Les communes pourront recourir en 2022 à des prêts exceptionnels du Fonds d’appui aux communes (FAM) pour faire face à la baisse des transferts de l’Etat, dans une année où elles devront réaliser des investissements, notamment dans le cadre du PRR.

La mesure est prévue dans le projet de budget de l’État pour 2022 (OE2022), remis lundi au parlement, et vise à assurer des liquidités aux communes dans une année encore touchée par la pandémie et dans laquelle des investissements communaux sont attendus, notamment dans le cadre de le Plan de Relance et de Résilience (PRR).

Ainsi, selon la proposition de l’OE2022, l’an prochain, « à titre exceptionnel et dans le cadre de la pandémie », les communes qui d’ici fin 2021 respectent les limites légales d’endettement prévues par la loi de finances locales, « pourront recourir à prêts de la FAM pour financer les dépenses courantes, à condition qu’il y ait une diminution des transferts » de la répartition des ressources publiques entre l’Etat et les communes en 2022, par rapport aux transferts effectués en 2021.

Les prêts peuvent aller « jusqu’au montant maximum de la réduction de ce transfert courant », précise la proposition d’OE2022.

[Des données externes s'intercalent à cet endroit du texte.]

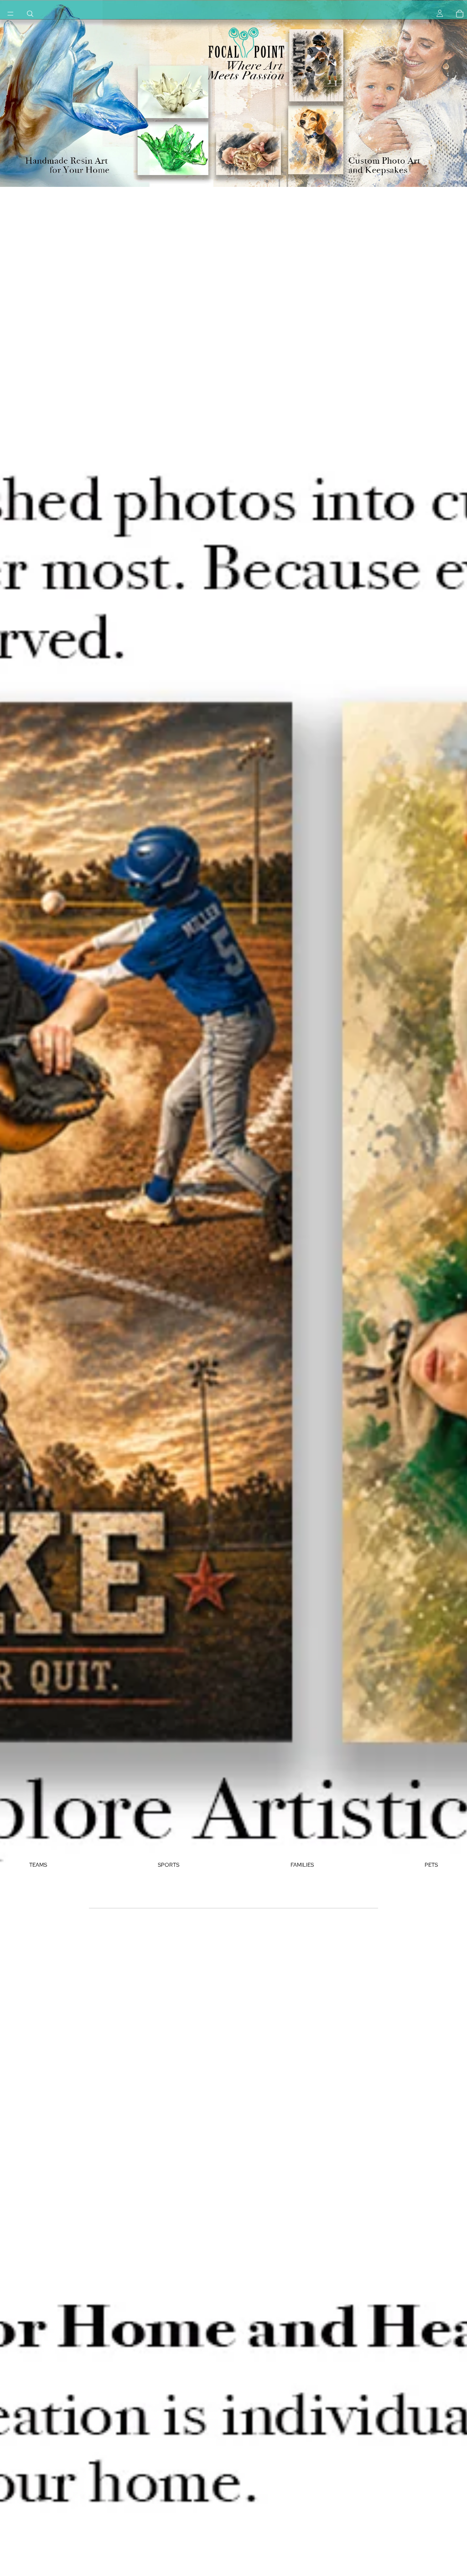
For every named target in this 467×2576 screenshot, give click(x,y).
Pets (431, 1865)
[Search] (30, 14)
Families (302, 1865)
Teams (38, 1865)
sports (168, 1865)
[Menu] (10, 13)
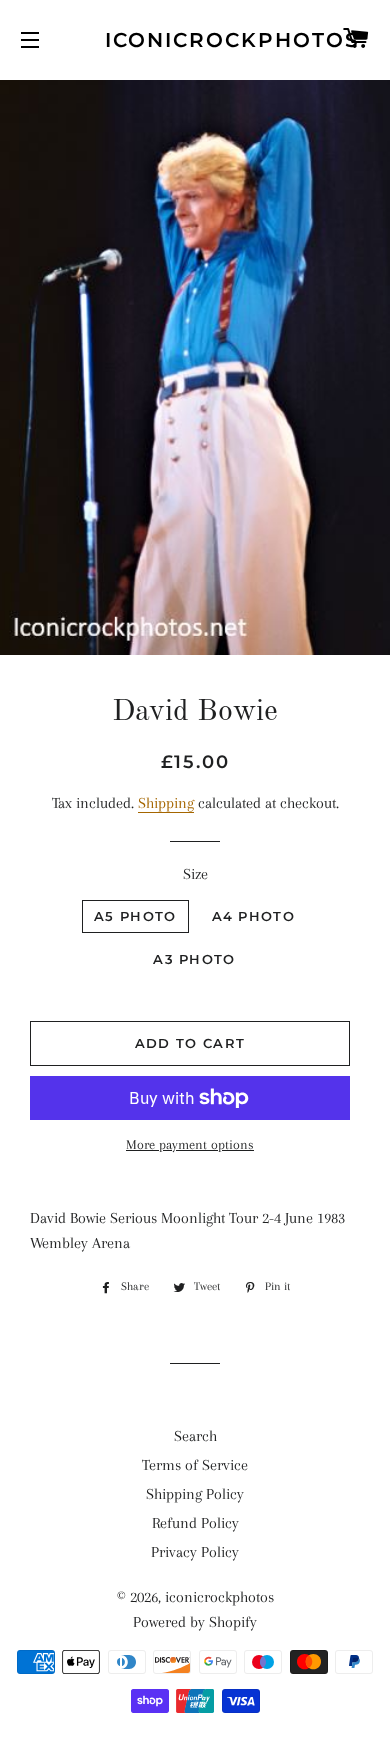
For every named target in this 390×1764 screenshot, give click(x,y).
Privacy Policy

Toujours selon la proposition, ces prêts à moyen et long terme peuvent avoir une échéance allant jusqu’à 10 ans et sont autorisés par arrêté des membres du Gouvernement chargés des domaines des finances et des collectivités territoriales.

Dans le rapport accompagnant la proposition d’OE2022, le gouvernement considère que « la mise en œuvre du PRR dépendra beaucoup de la capacité financière des communes à pouvoir développer les projets d’investissement respectifs ».

« Compte tenu du contexte pandémique et de ses conséquences, ainsi que de la fin de la période transitoire prévue dans le régime des collectivités locales et de l’impact négatif qui en découle sur les transferts du budget de l’Etat aux communes, une tentative a été faite pour assurer la liquidité aux communes. par la création d’un mécanisme de prêts bonifiés à accorder par le Fonds d’appui municipal (FAM) dans certaines situations », ajoute le gouvernement.

La répartition des ressources publiques entre l’Etat et les communes, à travers l’OE, accorde aux communes une subvention générale à travers le Fonds d’équilibre financier (FEF), une autre subvention spécifique du Fonds social communal (FSM), une part variable de 5% de l’IRS des contribuables domiciliés fiscalement dans la zone territoriale respective et une participation de 7,5% aux recettes de TVA perçues dans les secteurs de l’hébergement, de la restauration, des communications, de l’électricité, de l’eau et du gaz.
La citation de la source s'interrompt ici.